- **INPUT MATERIAL**
- - -

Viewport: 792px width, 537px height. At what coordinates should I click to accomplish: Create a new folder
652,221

- - -

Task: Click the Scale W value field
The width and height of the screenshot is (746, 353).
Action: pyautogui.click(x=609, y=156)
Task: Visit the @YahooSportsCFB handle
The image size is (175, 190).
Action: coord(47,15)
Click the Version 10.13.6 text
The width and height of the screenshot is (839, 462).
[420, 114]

- - -

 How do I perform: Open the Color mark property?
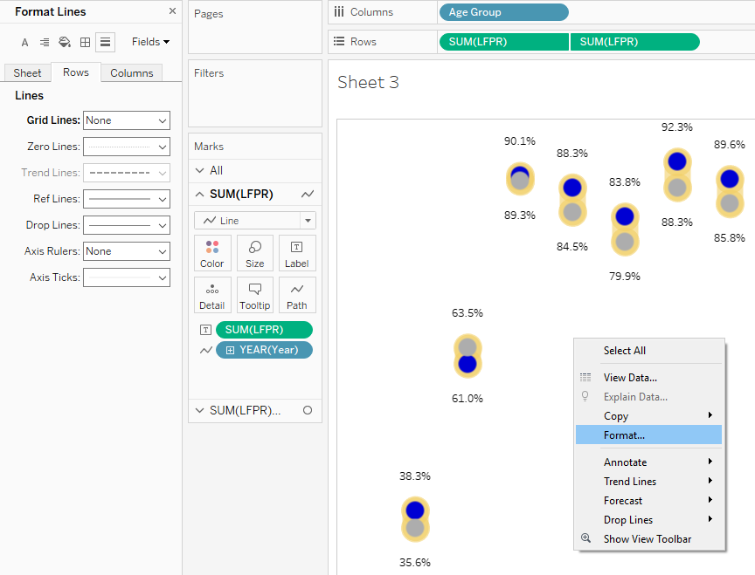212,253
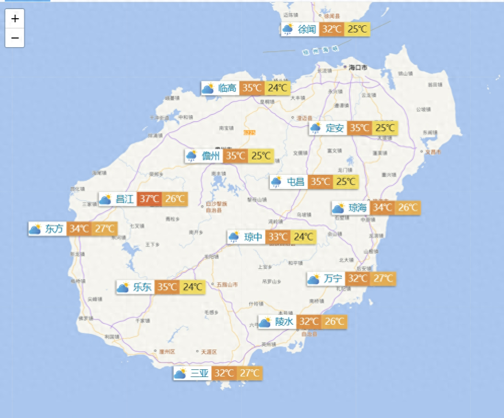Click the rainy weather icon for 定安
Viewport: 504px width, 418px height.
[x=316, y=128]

- - -

Indicate how many lines of the material include the word "Task"; the number alone is required.

2